What I consider insidious is our pompous belief that we have transcended 
the game and made interactive fiction into an art.  What egos we have!  
IF as art has appeared once, in A Mind Forever Voyaging.  Not one of the 
games that any of us have written could stand up without the puzzles.  
Not ONE.  "I just read this great book called Trinity, where you walk 
through mushrooms to travel through time, and... yeah, I said 
mushrooms... why are you looking at me like that?"

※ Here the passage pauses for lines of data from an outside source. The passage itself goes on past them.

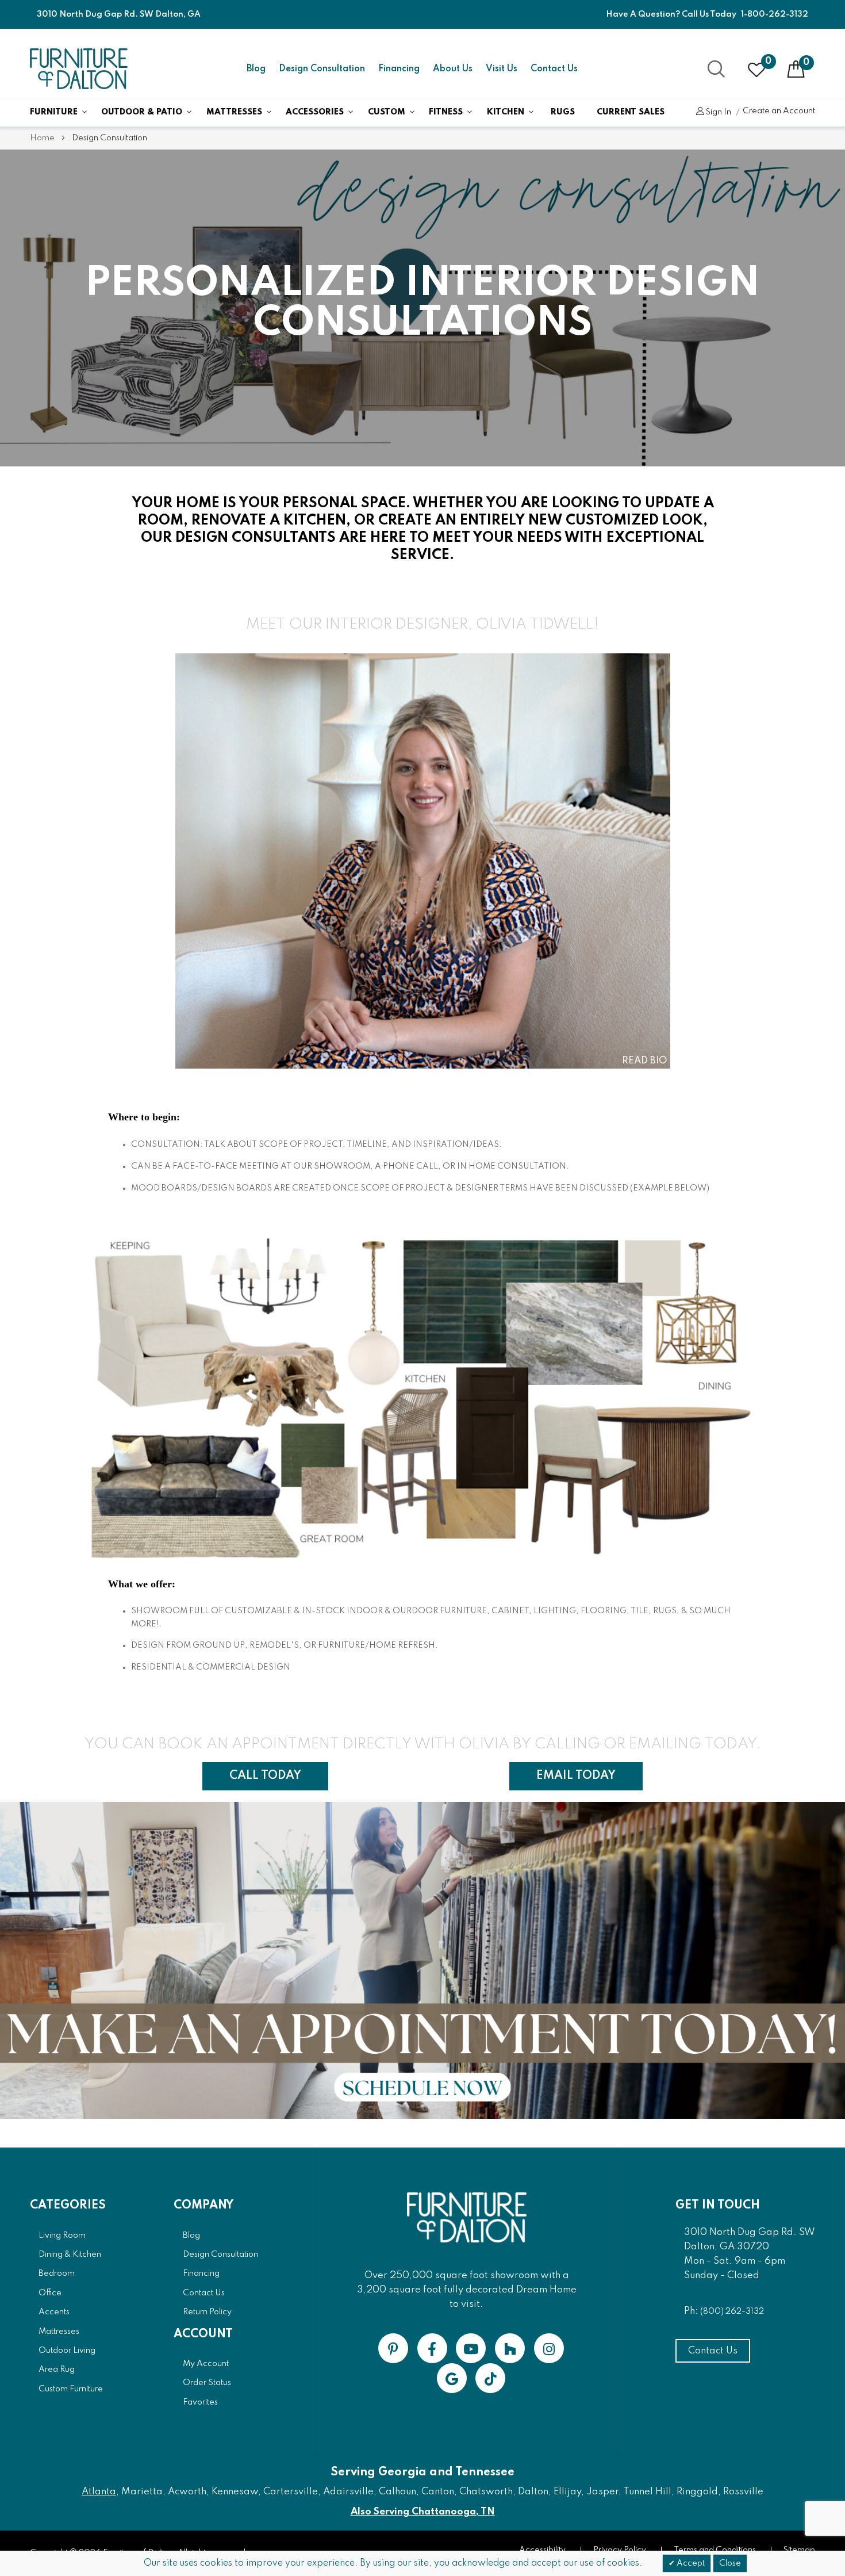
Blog (256, 69)
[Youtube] (471, 2348)
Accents (54, 2312)
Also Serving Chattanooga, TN (423, 2512)
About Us (453, 69)
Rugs (563, 112)
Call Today (265, 1776)
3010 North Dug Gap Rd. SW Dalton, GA (119, 14)
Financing (399, 69)
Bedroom (57, 2273)
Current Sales (631, 112)
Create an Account (779, 111)
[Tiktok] (490, 2378)
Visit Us (501, 69)
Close (730, 2563)
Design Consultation (322, 69)
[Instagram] (549, 2348)
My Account (206, 2364)
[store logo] (79, 68)
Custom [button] (386, 112)
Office (50, 2293)
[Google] (452, 2378)
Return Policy (207, 2312)
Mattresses (234, 112)
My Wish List (768, 61)
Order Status (207, 2383)
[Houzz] (510, 2348)
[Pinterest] (393, 2348)
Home (43, 138)
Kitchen (505, 112)
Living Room (62, 2235)
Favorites (200, 2402)
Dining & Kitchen (70, 2254)
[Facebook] (432, 2348)
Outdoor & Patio (141, 112)
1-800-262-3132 (774, 14)
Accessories (315, 112)
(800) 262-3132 (732, 2311)
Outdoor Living (67, 2351)
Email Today (576, 1776)
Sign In (718, 112)
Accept (690, 2563)
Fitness (446, 112)
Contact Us (554, 69)
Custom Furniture (71, 2389)
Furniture (54, 112)
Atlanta (99, 2492)
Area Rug (57, 2370)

Why do you fear the game within interactive fiction?  Actually, my 
comment above was a little incorrect.  IF can be an art, but it must be 
an art within its own rules.  You can't judge sculpture by the rules of 
art on canvas; you can't judge interactive fiction by the rules of 
ordinary fiction.  They are different beasts.  What makes Curses a work 
of art is the ability to work through puzzles and get to more of the 
story, creating the connections the way YOU want them to.  A hint system 
destroys that aspect of IF.

Everyone figures out the solution to a puzzle in a different way, taking 
our own individual experiences with clues provided by the game to reach a 
solution.  No two of us will use the exact same reasoning to, for 
example, open the childproof bottle in Curses -- there are four ways of 
doing it!  Enter the on-line hint system, and suddenly you are seeing the 
solutions to puzzles using not only someone else's reasoning, but the 
AUTHOR'S reasoning.

If you want your work to be considered a piece of IF artwork, an on-line 
hint system is not the way to do it.  If I glanced at the back of Munch's 
"The Scream," would I find the artist's interpretation of his own work?  
Do sculptures feature a small "What this means" plaque at their base?  My 
fascination with interactive fiction has always been the process -- the 
subtle mental links which form in my mind to create the overall 
impression of a solution.  That's what makes it so lasting for me.  Most 
of my friends have agreed to play a game or two which I provide them 
with, and I often will give them the hints (LTOI) to help them along.  
One of my friends has become as fanatical as I have, and he is the only 
one who did not take the hints.

Hint systems may improve distribution to novices in the short run, but it 
won't create a lasting impression.  If you're interested in getting new 
people interested in the genre, don't give them a hard game and hold 
their hand.  Give them an EASY game, and let them explore, learn, and 
discover for themselves.  That is the essence of interactive fiction as art.